> **Your instructions**
Drop every picture and copy exactly the lines from the one with "Screen dimensions: 722x548" through the last line of the listing below.
▼▼▼
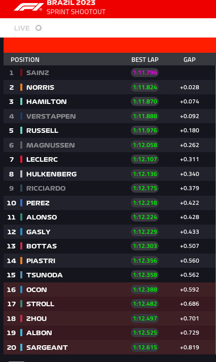Select the Magnussen row
The height and width of the screenshot is (362, 216).
tap(110, 145)
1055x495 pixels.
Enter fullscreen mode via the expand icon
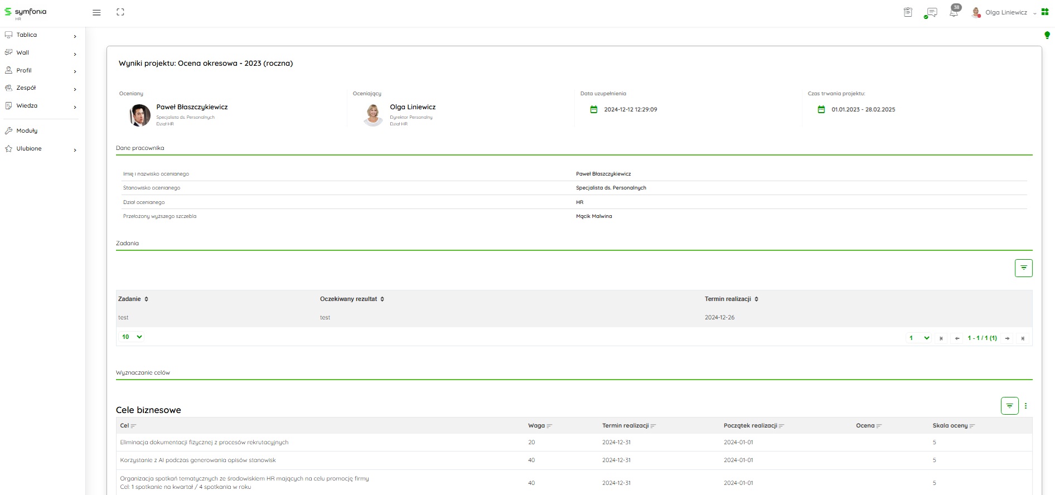point(120,12)
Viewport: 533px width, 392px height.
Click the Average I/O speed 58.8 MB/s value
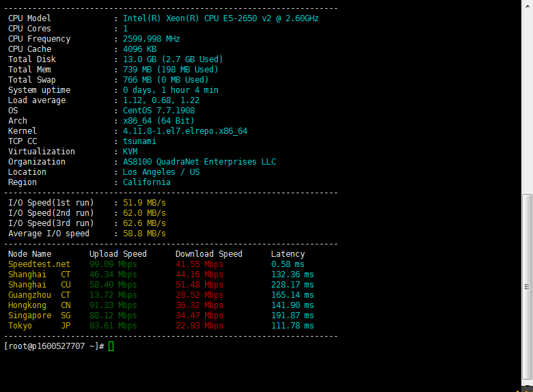(144, 234)
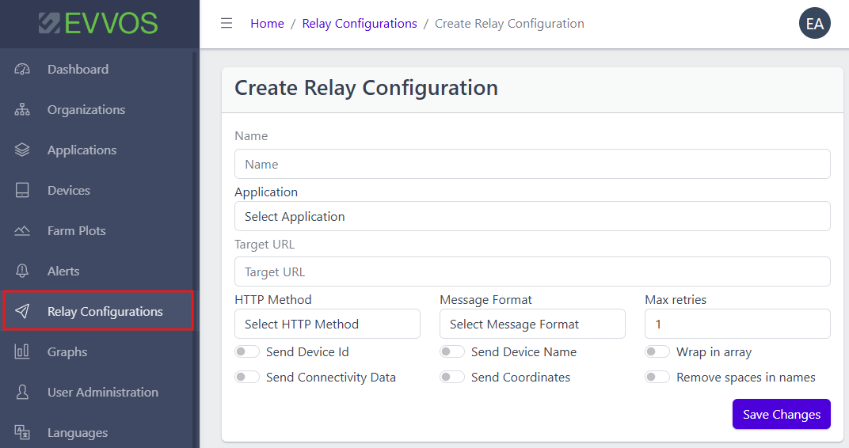Image resolution: width=849 pixels, height=448 pixels.
Task: Toggle Wrap in array switch
Action: [657, 352]
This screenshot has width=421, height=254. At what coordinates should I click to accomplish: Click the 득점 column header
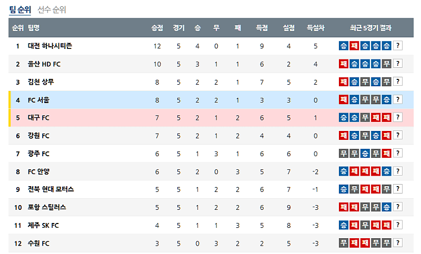262,28
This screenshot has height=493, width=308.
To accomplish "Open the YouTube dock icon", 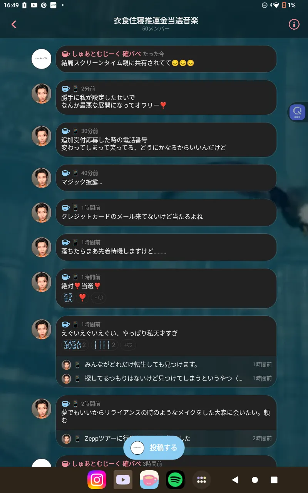I will tap(123, 480).
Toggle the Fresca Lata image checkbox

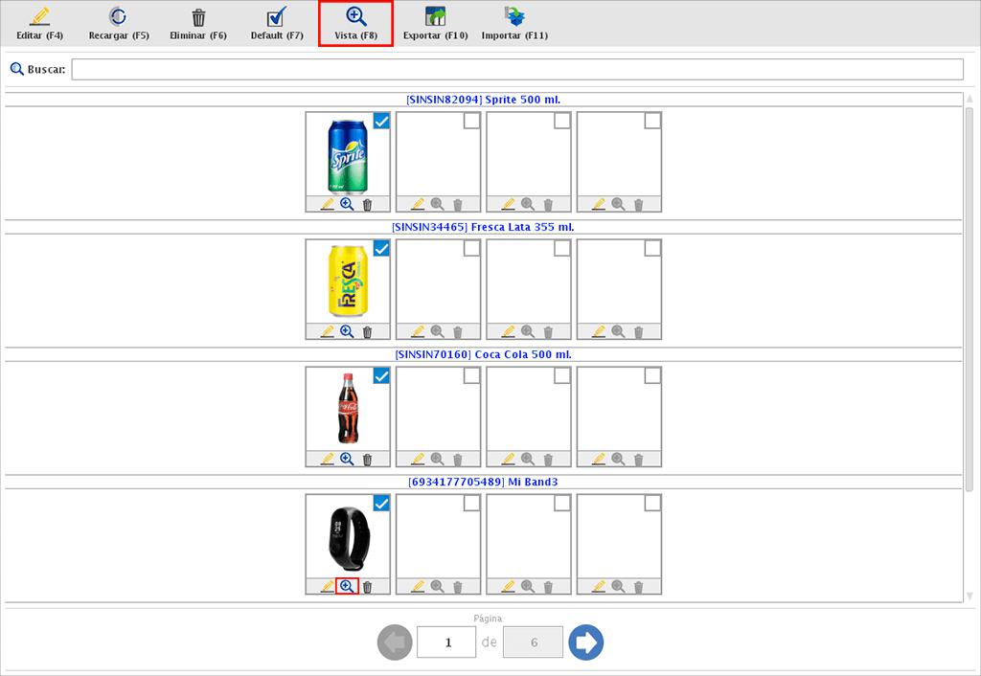[381, 248]
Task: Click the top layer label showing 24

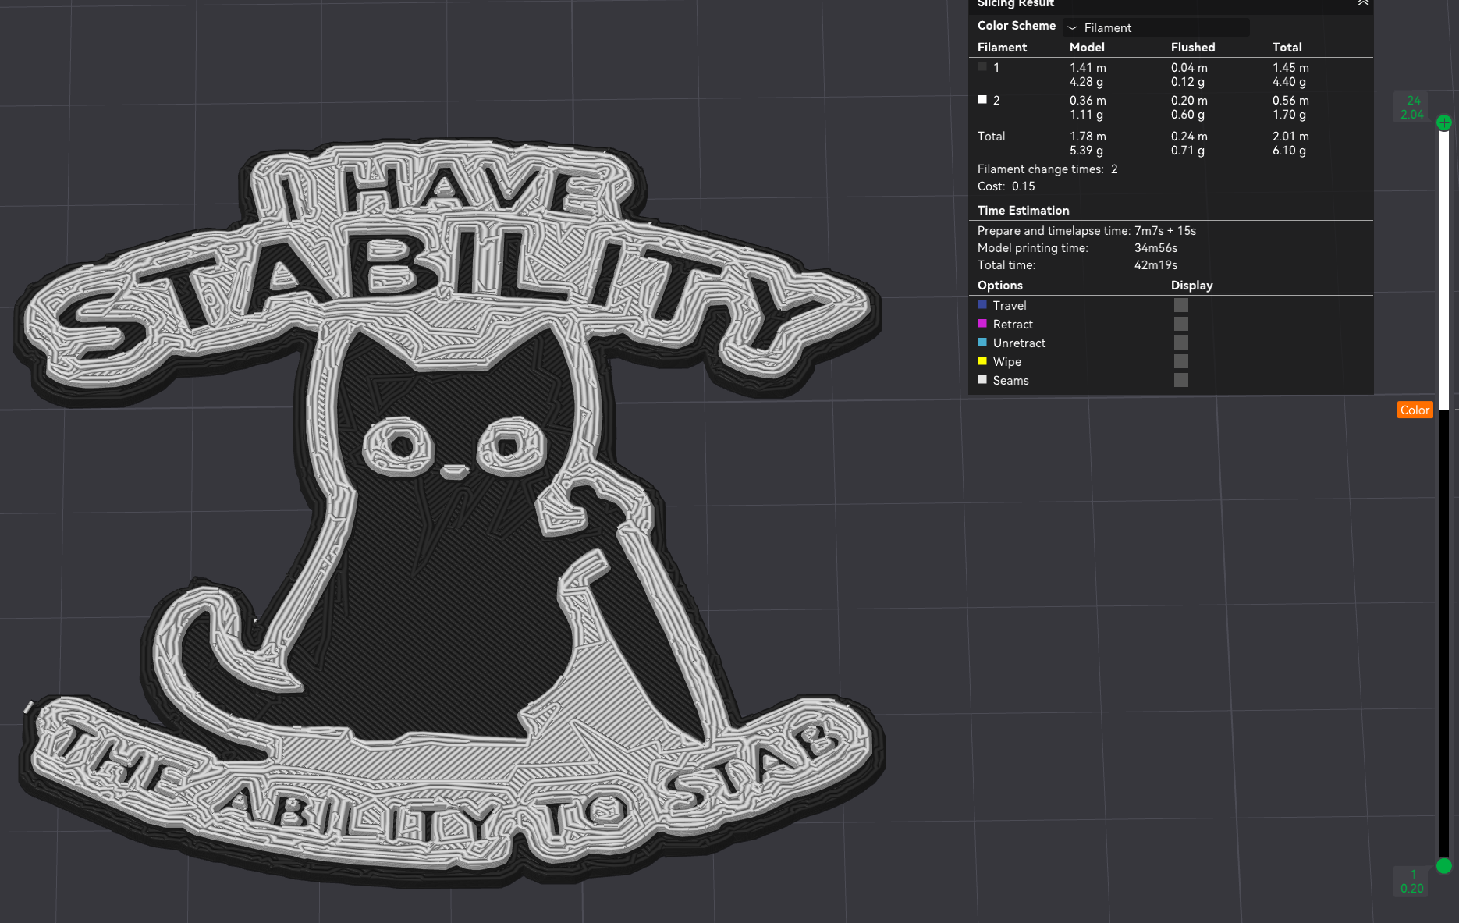Action: pos(1413,101)
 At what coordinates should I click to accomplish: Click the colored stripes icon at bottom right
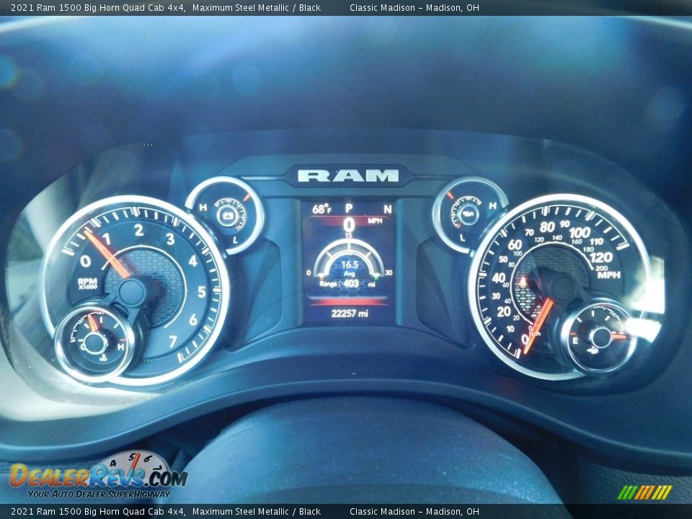[x=645, y=492]
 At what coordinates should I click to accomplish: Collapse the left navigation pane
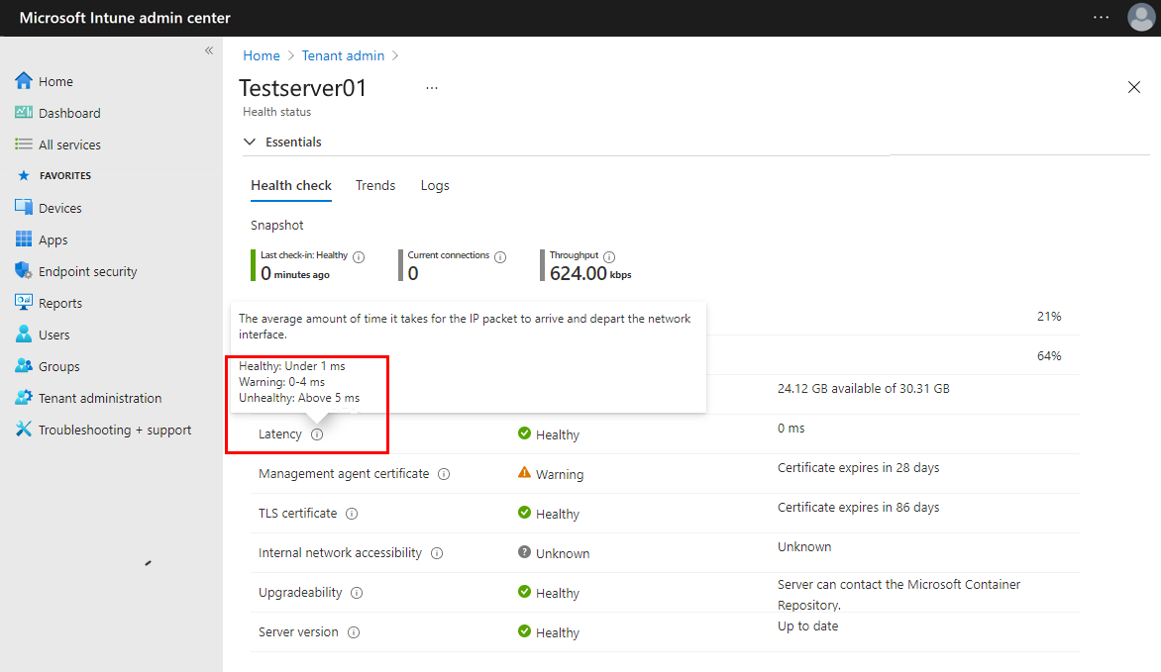(209, 49)
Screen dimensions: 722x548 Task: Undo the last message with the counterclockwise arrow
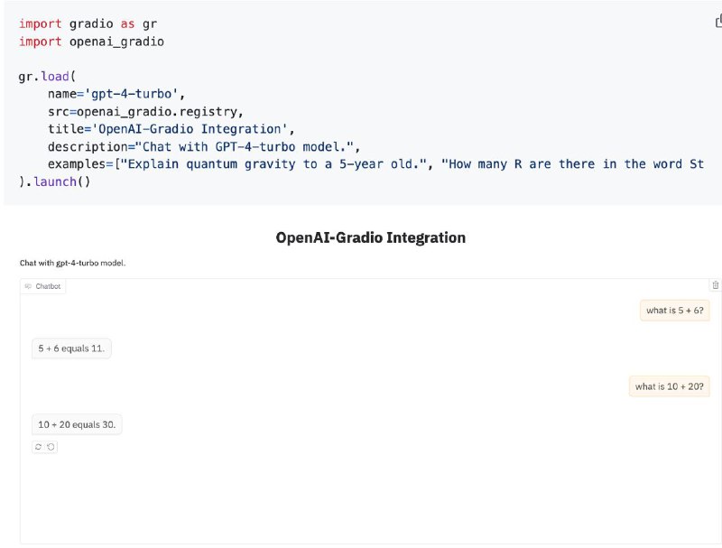tap(51, 447)
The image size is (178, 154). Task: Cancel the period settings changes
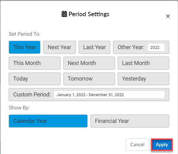tap(137, 144)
▲▲▲
> **Solved exercise**
Screen dimensions: 722x548 Task: Undo the last message with the counterclockwise arrow
tap(51, 447)
The image size is (178, 154). Task: Cancel the period settings changes
tap(137, 144)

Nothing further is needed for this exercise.